→ **RECORDS SUPPLIED**
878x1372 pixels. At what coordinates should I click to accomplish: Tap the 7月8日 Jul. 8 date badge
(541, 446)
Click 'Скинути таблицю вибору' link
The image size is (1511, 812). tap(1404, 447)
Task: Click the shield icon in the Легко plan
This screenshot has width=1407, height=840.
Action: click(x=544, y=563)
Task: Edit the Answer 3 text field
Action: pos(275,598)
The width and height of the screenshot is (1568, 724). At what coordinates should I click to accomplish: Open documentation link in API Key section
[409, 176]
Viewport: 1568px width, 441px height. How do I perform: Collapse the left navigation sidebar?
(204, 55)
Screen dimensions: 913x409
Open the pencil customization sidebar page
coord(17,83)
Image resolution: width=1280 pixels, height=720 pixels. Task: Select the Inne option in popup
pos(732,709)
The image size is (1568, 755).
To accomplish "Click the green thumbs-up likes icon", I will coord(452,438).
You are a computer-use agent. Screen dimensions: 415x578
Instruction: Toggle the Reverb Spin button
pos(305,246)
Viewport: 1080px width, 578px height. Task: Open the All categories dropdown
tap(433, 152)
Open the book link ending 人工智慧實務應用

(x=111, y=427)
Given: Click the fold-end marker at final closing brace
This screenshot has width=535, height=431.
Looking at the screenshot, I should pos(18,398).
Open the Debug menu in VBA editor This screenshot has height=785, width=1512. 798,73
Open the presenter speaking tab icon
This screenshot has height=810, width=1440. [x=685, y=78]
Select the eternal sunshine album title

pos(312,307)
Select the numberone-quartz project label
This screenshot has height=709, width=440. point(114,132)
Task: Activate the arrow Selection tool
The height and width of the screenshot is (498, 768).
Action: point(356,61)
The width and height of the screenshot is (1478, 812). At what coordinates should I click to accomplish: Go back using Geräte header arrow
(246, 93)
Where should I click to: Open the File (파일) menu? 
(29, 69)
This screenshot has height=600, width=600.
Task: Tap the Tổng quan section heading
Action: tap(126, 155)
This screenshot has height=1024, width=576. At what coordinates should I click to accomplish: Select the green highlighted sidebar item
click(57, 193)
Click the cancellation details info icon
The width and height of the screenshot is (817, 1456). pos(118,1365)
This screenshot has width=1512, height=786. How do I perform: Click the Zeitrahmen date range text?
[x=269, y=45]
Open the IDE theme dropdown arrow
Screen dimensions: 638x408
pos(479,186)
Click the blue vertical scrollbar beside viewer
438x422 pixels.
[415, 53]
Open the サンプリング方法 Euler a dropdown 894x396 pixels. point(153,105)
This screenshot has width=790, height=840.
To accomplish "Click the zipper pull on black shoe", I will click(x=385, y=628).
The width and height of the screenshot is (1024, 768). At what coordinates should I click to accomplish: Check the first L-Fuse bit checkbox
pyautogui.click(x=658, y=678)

→ **WHAT IS EXPECTED**
Only output the lines from the one with "The width and height of the screenshot is (1024, 768)." through the end of the entries above, exactly as they are.

→ **RESPONSE TO THE EXERCISE**
The width and height of the screenshot is (1024, 768). At what coordinates should I click to accomplish: Check the first L-Fuse bit checkbox
pyautogui.click(x=658, y=678)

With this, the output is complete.